Key Components & Technologies
- Data Sources: ClinicalTrials.gov, CMS OpenPayments, external RWD data vendors and internal RWD
- Data Processing: ETL Pipelines for feature extraction and engineering using site-physician-trial relationships
- Modeling: Supervised learning pipelines (modular and extendable)
- Dashboard & Interface: Flask + Dash web application with collaborative features
- Infrastructure: Microservices architecture with PostgreSQL and S3; access controlled via Entra ID
Functionality
The platform offers several key functionalities to support clinical trial planning. It provides site scoring based on Clinical Representation Excellence metrics, enrollment potential, and past trial performance. An interactive dashboard allows users to explore site recommendations and analyze results in a user-friendly interface. The system includes real-time monitoring of model performance to ensure reliability and transparency. Additionally, an automated evaluation pipeline continuously validates model outputs using historical data, ensuring the recommendations remain accurate and effective over time.
5. Process
To build a robust site selection platform, we followed a structured, end-to-end process that combined technical expertise with business alignment. Here’s how we delivered it and who was involved.
Steps Taken
- Aligned on business KPIs and use cases (enrollment, Clinical Representation Excellence, etc.)

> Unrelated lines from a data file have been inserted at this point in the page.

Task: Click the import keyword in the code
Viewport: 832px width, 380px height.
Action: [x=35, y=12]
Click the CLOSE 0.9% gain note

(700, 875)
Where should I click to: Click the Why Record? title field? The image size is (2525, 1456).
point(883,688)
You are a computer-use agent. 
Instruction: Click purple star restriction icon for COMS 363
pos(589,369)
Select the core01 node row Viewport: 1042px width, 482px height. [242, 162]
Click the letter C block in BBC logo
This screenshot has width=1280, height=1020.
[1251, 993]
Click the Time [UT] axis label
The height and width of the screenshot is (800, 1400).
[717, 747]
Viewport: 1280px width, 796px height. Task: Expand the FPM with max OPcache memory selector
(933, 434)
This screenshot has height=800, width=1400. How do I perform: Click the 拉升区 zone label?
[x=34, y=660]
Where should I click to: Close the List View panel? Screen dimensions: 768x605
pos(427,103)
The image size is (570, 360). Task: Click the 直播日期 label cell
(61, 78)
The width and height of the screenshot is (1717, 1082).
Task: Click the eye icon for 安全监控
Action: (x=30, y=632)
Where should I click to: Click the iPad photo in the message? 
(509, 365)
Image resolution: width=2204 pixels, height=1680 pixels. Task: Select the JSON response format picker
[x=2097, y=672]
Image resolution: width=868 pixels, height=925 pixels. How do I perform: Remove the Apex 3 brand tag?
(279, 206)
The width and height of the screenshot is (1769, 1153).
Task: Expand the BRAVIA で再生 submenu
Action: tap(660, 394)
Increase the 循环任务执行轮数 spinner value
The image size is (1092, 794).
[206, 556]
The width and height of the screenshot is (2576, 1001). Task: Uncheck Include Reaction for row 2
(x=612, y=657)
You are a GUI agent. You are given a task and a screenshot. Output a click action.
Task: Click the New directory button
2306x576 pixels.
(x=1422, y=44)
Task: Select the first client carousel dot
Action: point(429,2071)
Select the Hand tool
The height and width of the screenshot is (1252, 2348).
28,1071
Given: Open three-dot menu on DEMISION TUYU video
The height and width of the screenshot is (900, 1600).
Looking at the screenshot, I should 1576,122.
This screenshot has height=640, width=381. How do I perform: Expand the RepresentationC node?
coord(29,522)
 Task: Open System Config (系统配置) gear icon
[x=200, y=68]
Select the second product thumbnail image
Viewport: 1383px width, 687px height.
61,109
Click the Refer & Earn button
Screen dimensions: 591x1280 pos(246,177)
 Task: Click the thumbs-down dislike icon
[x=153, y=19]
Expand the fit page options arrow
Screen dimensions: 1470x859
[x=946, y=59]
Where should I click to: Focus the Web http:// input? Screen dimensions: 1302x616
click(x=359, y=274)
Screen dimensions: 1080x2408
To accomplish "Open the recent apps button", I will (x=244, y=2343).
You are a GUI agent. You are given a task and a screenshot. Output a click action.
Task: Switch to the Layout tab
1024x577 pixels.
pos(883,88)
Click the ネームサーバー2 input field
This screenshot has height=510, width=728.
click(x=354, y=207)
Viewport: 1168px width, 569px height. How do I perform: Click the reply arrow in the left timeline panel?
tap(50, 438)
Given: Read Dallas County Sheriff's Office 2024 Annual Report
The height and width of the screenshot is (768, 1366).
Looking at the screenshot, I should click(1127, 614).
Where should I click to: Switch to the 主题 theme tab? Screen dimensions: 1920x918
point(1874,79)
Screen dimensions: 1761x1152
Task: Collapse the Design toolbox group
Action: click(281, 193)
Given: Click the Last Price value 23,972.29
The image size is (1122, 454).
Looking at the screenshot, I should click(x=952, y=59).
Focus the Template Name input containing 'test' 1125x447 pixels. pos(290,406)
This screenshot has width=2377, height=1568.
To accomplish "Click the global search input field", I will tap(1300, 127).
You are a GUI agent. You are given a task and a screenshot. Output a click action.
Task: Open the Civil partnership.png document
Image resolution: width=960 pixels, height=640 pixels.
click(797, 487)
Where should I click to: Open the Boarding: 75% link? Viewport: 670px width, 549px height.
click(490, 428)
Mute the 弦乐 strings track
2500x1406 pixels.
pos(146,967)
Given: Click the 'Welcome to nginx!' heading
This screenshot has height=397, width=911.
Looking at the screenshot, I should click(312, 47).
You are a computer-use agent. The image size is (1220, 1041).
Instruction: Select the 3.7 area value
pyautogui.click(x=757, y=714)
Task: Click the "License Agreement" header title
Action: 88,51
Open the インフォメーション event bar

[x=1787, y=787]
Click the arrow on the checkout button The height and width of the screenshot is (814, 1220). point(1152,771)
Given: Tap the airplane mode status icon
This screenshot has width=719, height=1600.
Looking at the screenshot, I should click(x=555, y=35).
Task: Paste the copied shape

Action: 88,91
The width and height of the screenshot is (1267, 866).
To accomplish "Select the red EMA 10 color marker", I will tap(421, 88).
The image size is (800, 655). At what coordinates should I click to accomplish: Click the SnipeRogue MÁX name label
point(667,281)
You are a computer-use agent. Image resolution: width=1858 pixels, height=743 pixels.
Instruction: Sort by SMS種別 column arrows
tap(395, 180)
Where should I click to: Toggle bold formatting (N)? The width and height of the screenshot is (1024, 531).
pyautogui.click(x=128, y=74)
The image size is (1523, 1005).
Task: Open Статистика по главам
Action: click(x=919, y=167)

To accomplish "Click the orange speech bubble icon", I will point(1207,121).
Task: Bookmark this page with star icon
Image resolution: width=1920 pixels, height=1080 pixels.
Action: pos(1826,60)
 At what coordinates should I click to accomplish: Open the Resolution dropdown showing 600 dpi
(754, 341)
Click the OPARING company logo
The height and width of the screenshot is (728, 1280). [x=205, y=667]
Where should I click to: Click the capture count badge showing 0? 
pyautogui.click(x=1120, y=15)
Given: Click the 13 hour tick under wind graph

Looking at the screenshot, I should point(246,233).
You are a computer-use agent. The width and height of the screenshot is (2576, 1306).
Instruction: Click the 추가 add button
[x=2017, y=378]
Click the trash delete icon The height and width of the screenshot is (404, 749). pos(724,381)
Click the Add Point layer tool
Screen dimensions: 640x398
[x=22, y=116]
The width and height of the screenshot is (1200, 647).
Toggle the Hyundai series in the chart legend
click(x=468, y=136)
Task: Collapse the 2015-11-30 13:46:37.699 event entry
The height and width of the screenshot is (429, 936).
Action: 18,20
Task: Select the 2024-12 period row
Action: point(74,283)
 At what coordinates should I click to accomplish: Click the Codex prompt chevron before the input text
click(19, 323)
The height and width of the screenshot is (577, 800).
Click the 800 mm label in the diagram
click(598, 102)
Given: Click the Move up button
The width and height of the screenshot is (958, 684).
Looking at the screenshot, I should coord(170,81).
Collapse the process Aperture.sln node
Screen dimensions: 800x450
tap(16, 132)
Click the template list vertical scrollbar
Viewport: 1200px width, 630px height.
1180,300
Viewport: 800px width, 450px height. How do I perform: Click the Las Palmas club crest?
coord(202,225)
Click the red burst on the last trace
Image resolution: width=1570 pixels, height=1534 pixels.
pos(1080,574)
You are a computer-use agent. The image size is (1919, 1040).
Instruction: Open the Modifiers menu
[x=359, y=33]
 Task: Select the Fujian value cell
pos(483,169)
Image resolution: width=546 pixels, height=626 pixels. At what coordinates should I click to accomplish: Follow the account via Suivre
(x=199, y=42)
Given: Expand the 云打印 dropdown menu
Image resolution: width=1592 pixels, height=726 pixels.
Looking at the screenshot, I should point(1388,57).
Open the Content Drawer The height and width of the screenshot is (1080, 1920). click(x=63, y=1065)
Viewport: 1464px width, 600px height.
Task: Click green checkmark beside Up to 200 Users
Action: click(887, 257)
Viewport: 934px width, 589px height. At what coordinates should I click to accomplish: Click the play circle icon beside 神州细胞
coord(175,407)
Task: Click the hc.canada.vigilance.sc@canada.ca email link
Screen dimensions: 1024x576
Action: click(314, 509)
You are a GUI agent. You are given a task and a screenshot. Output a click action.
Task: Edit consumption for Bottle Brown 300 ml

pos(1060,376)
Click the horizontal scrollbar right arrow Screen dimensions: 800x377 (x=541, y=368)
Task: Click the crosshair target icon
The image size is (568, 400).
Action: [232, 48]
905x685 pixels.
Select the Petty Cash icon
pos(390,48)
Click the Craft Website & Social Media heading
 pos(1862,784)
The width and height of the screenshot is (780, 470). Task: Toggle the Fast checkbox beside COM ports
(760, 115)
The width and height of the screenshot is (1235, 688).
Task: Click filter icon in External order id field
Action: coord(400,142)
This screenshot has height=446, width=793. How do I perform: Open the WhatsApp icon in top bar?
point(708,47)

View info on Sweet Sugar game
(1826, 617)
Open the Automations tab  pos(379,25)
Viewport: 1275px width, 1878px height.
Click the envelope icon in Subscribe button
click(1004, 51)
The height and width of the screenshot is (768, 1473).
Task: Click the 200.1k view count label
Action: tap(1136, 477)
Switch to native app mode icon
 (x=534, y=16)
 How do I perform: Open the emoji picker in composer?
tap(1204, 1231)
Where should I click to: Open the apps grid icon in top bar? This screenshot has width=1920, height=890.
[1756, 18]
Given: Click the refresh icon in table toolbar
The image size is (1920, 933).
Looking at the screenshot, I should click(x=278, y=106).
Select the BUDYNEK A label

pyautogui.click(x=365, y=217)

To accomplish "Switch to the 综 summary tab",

- Built a matching pipeline between RWD and RCT data
- Designed and trained ML models for each modeling objective
- Developed interactive, role-specific dashboards for clinical decision-makers
- Implemented an automated model evaluation pipeline
- Integrated multiple external data sources to enhance accuracy
- Supported end-users with training, documentation, and ongoing iteration
Expertise Involved
- Data Scientists (modeling, RWD matching, evaluation metrics)
- ML Engineers (pipeline architecture, modularization, automation)
- Product & UX (collaboration design, user workflows)
- DevOps & Backend (data infrastructure, cloud deployment, security)
6. Outcome
The site selection platform delivered measurable improvements in clinical trial planning. Below are the key quantitative and qualitative results that demonstrate its impact on the client’s operations, along with insights gained throughout the project.
Quantitative Results
- Recommended sites accounted for approximately 58% of all trial locations
- 90% of trials using high-scoring sites showed better enrollment and diversity outcomes
- More than 70 users actively using the dashboard across global trial planning teams
- Reduction in manual overhead for site evaluation and report generation
Qualitative Results
- Decision-making is now consistent, traceable, and explainable
- Improved confidence and buy-in from clinical operations teams
- Significant increase in data coverage and model trust over 3 years of iteration
- Platform supports on-demand trial planning across multiple therapeutic areas
Lessons Learned
Throughout the project, we observed that cross-functional tools must be both interpretable and collaborative to ensure adoption across diverse teams. Effectively matching real-world data with historical randomized controlled trial data requires advanced techniques like graph modeling and the development of custom features. We also found that automated evaluation pipelines are essential for maintaining model accuracy, supporting continuous improvement, and building trust in AI-driven recommendations.
7. Summary
Final Thoughts
The AI-powered site selection platform has significantly transformed how the client plans clinical trials by enabling informed decisions based on multiple data sources. With a modular data integration, modelling, and user experience, the client now plans more effective, inclusive, and cost-efficient trials. The system is reproducible, scalable, and in active use across dozens of teams.